*Your instructions:*
Rewrite every line from the one containing "方法 (239, 2462)" through the end of the lines, inclusive, requests included, shifting each number in the answer coordinates up by 19.

--- Start ---

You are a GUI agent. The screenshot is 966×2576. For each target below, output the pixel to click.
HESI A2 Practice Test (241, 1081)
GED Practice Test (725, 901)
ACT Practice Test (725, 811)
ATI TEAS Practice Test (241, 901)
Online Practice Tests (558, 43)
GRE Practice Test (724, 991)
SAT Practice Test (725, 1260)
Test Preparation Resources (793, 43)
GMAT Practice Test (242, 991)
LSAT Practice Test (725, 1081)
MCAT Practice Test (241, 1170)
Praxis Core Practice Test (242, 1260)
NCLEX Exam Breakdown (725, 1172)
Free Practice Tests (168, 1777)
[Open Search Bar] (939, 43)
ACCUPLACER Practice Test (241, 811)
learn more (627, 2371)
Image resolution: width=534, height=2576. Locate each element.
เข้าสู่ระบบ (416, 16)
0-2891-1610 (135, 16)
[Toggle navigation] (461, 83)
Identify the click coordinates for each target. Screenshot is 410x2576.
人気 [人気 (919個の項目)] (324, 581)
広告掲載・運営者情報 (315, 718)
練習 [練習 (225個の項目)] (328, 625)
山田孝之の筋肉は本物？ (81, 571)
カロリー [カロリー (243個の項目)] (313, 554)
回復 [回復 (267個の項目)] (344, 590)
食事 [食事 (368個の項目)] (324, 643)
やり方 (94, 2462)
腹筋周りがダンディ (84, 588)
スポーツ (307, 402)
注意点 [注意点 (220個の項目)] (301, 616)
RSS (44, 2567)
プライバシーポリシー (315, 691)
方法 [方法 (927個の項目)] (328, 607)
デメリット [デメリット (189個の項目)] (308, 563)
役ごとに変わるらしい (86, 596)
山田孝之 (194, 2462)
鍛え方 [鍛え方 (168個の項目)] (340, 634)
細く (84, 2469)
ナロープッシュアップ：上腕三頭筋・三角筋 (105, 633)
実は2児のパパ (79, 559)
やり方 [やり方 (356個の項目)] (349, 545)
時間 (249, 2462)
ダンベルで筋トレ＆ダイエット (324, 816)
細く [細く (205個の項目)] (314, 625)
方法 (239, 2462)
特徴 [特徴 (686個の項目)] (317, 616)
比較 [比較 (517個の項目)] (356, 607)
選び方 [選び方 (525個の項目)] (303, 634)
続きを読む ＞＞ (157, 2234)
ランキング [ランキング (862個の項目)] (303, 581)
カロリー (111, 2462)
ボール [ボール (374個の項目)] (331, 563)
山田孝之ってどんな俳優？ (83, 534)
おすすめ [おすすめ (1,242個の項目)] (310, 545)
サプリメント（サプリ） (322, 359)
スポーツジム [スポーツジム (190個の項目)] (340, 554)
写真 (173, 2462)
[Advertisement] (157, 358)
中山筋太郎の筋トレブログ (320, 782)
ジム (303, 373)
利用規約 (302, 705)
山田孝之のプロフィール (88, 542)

--- End ---

*Written solution:*
方法 (258, 2481)
特徴 [特徴 (686個の項目)] (336, 635)
比較 [比較 (517個の項目)] (375, 626)
選び方 [選び方 (525個の項目)] (322, 653)
続きを読む ＞＞ (176, 2253)
ランキング [ランキング (862個の項目)] (322, 600)
カロリー (130, 2481)
ボール [ボール (374個の項目)] (350, 582)
山田孝之ってどんな俳優？ (102, 553)
おすすめ [おすすめ (1,242個の項目)] (329, 564)
サプリメント（サプリ） (341, 378)
スポーツジム [スポーツジム (190個の項目)] (359, 573)
写真 (192, 2481)
[Advertisement] (176, 377)
中山筋太郎の筋トレブログ (339, 801)
ジム (322, 392)
利用規約 (321, 724)
山田孝之のプロフィール (107, 561)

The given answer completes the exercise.